*** Opening of RECORDS ***
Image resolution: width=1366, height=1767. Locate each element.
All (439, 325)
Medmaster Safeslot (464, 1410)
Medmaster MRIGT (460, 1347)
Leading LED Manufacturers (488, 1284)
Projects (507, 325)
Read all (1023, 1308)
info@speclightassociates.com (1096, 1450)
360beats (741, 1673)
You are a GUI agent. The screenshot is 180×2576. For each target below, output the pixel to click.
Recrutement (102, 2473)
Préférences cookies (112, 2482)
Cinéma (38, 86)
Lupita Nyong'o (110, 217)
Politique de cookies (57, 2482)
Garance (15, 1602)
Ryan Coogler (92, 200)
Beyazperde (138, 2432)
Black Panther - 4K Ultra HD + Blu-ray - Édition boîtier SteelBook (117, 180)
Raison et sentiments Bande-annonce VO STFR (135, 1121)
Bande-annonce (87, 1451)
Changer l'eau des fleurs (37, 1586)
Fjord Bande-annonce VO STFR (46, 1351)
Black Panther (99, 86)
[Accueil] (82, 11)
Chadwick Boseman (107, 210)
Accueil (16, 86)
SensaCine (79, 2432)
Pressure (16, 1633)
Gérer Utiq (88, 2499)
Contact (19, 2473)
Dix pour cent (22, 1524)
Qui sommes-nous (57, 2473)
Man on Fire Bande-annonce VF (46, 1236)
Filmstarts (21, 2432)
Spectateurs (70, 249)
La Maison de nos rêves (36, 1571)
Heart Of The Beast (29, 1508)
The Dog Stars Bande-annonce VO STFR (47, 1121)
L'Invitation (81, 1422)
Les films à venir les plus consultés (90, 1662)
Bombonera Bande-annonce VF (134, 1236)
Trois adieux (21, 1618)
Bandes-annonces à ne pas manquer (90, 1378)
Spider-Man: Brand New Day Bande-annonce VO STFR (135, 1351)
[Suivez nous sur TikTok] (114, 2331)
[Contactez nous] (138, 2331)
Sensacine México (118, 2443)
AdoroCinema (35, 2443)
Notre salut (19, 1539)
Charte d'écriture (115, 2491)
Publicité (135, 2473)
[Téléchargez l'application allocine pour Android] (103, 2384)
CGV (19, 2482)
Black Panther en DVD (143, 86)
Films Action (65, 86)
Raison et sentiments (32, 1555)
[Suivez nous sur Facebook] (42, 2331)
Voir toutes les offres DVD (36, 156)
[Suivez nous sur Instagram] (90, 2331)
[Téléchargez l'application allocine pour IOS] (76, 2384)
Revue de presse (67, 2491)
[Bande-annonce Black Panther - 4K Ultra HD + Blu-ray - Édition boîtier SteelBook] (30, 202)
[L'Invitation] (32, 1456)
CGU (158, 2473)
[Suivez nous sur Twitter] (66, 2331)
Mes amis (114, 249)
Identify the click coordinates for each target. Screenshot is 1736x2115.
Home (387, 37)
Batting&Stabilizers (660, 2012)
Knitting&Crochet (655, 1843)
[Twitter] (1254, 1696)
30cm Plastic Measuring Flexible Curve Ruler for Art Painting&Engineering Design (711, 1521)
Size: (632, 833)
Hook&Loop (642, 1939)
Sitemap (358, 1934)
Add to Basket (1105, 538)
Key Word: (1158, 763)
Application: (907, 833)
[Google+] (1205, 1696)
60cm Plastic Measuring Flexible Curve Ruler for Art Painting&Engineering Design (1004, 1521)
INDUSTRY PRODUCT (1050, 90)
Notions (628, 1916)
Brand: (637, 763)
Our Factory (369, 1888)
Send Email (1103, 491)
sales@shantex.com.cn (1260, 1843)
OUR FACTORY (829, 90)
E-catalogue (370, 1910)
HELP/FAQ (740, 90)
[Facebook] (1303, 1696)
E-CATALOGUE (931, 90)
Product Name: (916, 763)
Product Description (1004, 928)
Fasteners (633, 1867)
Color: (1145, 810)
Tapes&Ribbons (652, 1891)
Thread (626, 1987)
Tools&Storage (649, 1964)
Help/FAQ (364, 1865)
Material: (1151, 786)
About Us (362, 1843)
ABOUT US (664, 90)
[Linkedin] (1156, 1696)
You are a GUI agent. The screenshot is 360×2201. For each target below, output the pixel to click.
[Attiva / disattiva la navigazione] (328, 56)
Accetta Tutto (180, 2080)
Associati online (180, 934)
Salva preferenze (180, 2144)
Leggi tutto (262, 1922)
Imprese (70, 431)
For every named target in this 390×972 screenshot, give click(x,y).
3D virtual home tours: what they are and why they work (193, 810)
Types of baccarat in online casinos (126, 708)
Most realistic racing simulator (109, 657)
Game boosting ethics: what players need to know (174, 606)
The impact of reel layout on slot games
*** Close of RECORDS ***
# WHAT IS BEING ASKED:
The first line of the entries above marks where to begin; repeat each line exactly through the one that contains "Qui sommes-nous (57, 2473)", and include that line.

# EXERCISE RESULT:
Image resolution: width=1366, height=1767. Locate each element.
All (439, 325)
Medmaster Safeslot (464, 1410)
Medmaster MRIGT (460, 1347)
Leading LED Manufacturers (488, 1284)
Projects (507, 325)
Read all (1023, 1308)
info@speclightassociates.com (1096, 1450)
360beats (741, 1673)
You are a GUI agent. The screenshot is 180×2576. For each target below, output the pixel to click.
Recrutement (102, 2473)
Préférences cookies (112, 2482)
Cinéma (38, 86)
Lupita Nyong'o (110, 217)
Politique de cookies (57, 2482)
Garance (15, 1602)
Ryan Coogler (92, 200)
Beyazperde (138, 2432)
Black Panther - 4K Ultra HD + Blu-ray - Édition boîtier SteelBook (117, 180)
Raison et sentiments Bande-annonce VO STFR (135, 1121)
Bande-annonce (87, 1451)
Changer l'eau des fleurs (37, 1586)
Fjord Bande-annonce VO STFR (46, 1351)
Black Panther (99, 86)
[Accueil] (82, 11)
Chadwick Boseman (107, 210)
Accueil (16, 86)
SensaCine (79, 2432)
Pressure (16, 1633)
Gérer Utiq (88, 2499)
Contact (19, 2473)
Dix pour cent (22, 1524)
Qui sommes-nous (57, 2473)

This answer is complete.